The paper tackles blind inverse problems, where both the image and measurement operator are unknown, by proposing a block-coordinate plug-and-play method that uses learned denoisers as priors for both, and demonstrates its efficiency on tasks like MRI coil sensitivity estimation and blind image deblurring.
Plug-and-play (PnP) prior is a well-known class of methods for solving imaging inverse problems by computing fixed-points of operators combining physical measurement models and learned image denoisers. While PnP methods have been extensively used for image recovery with known measurement operators, there is little work on PnP for solving blind inverse problems. We address this gap by presenting a new block-coordinate PnP (BC-PnP) method that efficiently solves this joint estimation problem by introducing learned denoisers as priors on both the unknown image and the unknown measurement operator.
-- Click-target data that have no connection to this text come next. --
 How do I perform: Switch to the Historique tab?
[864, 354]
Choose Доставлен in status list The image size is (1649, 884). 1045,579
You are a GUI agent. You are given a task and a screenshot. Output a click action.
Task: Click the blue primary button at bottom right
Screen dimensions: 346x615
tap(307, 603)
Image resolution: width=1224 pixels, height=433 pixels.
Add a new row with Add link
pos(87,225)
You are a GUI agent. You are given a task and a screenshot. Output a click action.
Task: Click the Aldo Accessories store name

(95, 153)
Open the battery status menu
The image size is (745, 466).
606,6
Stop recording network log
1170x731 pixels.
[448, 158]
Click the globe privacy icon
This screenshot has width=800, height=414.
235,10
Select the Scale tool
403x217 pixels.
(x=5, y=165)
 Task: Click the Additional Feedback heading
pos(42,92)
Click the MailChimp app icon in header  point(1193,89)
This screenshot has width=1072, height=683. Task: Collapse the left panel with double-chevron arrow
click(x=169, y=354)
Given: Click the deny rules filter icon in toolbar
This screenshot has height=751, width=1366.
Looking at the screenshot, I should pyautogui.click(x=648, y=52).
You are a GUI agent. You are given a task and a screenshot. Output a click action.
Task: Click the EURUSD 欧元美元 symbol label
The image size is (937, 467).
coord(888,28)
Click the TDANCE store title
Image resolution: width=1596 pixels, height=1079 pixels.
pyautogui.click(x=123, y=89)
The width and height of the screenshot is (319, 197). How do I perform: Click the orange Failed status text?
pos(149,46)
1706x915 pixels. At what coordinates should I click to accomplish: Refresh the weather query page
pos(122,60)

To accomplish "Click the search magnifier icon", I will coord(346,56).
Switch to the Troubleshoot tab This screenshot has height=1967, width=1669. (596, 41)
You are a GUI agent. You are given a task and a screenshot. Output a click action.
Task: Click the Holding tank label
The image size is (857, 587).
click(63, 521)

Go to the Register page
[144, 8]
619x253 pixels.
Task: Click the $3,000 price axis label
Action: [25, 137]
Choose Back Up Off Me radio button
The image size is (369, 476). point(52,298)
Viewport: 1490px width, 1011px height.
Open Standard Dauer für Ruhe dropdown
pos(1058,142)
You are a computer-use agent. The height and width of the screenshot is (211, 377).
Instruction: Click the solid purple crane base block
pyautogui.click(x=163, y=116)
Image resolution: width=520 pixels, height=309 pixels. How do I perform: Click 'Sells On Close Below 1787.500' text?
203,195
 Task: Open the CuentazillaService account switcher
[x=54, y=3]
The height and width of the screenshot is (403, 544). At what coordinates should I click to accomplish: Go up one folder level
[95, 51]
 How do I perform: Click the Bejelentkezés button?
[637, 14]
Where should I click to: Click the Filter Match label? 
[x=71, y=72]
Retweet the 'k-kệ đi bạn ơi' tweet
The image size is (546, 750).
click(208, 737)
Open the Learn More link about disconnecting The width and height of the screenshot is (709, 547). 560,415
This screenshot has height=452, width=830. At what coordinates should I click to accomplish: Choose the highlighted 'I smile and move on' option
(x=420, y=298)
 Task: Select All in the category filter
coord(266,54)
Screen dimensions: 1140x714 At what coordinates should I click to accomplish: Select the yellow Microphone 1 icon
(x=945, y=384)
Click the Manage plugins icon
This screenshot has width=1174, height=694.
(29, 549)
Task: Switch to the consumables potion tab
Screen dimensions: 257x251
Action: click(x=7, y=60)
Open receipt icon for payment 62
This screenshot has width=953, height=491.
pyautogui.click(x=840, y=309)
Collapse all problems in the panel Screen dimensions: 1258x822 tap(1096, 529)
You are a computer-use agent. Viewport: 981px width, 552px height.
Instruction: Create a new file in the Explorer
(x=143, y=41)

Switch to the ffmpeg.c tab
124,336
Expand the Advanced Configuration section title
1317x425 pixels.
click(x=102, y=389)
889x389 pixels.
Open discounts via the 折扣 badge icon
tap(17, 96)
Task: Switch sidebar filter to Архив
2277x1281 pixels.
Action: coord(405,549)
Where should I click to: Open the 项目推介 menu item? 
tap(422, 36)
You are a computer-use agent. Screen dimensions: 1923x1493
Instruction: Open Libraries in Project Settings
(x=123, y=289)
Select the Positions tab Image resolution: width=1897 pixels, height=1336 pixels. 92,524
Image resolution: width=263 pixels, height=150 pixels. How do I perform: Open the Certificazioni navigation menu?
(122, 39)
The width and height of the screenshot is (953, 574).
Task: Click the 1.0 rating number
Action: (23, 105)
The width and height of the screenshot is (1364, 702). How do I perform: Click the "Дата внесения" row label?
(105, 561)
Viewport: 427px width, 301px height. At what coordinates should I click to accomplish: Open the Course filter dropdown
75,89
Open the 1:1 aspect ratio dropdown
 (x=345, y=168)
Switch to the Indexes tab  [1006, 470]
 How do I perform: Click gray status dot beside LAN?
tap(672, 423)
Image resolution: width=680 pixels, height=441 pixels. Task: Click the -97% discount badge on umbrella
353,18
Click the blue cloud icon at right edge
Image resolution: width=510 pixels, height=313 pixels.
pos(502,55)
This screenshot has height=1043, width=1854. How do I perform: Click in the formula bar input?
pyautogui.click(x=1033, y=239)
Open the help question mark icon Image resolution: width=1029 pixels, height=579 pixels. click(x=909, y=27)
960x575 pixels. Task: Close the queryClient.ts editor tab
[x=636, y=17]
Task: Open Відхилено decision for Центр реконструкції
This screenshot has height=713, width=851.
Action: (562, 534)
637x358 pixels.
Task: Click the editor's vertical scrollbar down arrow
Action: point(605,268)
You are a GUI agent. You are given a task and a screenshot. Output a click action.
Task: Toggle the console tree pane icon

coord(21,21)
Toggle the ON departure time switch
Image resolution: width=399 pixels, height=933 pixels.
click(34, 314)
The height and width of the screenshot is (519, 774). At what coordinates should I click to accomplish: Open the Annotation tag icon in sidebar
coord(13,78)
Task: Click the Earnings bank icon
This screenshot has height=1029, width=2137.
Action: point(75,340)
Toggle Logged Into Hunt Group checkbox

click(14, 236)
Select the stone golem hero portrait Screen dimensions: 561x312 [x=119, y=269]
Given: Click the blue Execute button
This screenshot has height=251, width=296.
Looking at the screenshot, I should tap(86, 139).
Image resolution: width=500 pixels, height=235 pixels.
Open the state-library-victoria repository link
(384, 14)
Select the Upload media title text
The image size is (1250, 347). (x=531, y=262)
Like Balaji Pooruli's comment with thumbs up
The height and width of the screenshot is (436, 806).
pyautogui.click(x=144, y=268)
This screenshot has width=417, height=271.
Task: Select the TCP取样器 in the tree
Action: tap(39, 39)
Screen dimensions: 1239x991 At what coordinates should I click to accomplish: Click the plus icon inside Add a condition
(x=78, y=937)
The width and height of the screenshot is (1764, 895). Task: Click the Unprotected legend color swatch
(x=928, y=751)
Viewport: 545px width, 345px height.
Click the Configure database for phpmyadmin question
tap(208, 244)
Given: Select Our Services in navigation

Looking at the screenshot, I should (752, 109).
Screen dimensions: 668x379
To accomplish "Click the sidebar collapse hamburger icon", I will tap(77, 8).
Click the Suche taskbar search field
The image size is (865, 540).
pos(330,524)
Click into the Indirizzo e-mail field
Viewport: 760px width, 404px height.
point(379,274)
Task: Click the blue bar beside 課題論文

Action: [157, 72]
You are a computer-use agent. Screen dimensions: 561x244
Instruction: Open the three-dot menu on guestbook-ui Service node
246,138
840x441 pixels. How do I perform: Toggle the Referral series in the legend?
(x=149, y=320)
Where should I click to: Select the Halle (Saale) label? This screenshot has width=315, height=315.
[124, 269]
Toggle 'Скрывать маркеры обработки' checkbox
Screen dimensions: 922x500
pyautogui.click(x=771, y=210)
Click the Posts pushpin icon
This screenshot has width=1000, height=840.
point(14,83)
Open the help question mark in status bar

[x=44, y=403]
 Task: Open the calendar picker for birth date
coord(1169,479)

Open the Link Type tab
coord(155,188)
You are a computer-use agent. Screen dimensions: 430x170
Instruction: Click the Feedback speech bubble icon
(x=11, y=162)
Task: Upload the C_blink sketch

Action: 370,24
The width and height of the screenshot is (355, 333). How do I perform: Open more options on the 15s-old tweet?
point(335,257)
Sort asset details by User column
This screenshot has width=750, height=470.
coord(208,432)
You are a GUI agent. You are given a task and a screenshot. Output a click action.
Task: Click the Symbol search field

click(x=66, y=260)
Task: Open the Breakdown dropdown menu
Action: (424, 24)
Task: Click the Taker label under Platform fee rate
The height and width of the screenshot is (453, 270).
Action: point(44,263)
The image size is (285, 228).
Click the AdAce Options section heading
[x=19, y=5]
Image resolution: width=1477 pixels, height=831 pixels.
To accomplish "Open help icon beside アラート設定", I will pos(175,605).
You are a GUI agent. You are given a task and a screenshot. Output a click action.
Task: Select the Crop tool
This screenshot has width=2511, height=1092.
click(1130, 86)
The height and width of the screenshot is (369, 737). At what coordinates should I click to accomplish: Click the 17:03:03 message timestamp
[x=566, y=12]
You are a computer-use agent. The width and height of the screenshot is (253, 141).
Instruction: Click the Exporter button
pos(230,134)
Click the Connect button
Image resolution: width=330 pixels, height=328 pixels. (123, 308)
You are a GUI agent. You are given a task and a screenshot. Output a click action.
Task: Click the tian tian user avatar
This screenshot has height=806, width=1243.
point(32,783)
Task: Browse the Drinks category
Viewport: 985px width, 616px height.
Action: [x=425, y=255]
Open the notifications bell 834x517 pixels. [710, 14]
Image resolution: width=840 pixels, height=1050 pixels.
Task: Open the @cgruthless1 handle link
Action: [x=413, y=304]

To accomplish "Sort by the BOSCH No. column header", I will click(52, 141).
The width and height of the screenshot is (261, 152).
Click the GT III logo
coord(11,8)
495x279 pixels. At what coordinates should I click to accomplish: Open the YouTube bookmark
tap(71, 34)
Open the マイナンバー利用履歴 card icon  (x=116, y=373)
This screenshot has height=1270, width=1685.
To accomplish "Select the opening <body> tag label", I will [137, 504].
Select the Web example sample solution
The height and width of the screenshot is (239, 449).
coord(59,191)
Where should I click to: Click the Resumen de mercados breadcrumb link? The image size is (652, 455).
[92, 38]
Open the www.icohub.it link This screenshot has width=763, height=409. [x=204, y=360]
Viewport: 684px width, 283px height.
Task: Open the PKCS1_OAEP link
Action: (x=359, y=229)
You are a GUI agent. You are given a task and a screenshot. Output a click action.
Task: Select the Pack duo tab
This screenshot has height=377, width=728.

We present a new convergence theory for BC-PnP compatible with blind inverse problems by considering nonconvex data-fidelity terms and expansive denoisers. Our theory analyzes the convergence of BC-PnP to a stationary point of an implicit function associated with an approximate minimum mean-squared error (MMSE) denoiser. We numerically validate our method on two blind inverse problems: automatic coil sensitivity estimation in magnetic resonance imaging (MRI) and blind image deblurring. Our results show that BC-PnP provides an efficient and principled framework for using denoisers as PnP priors for jointly estimating measurement operators and images.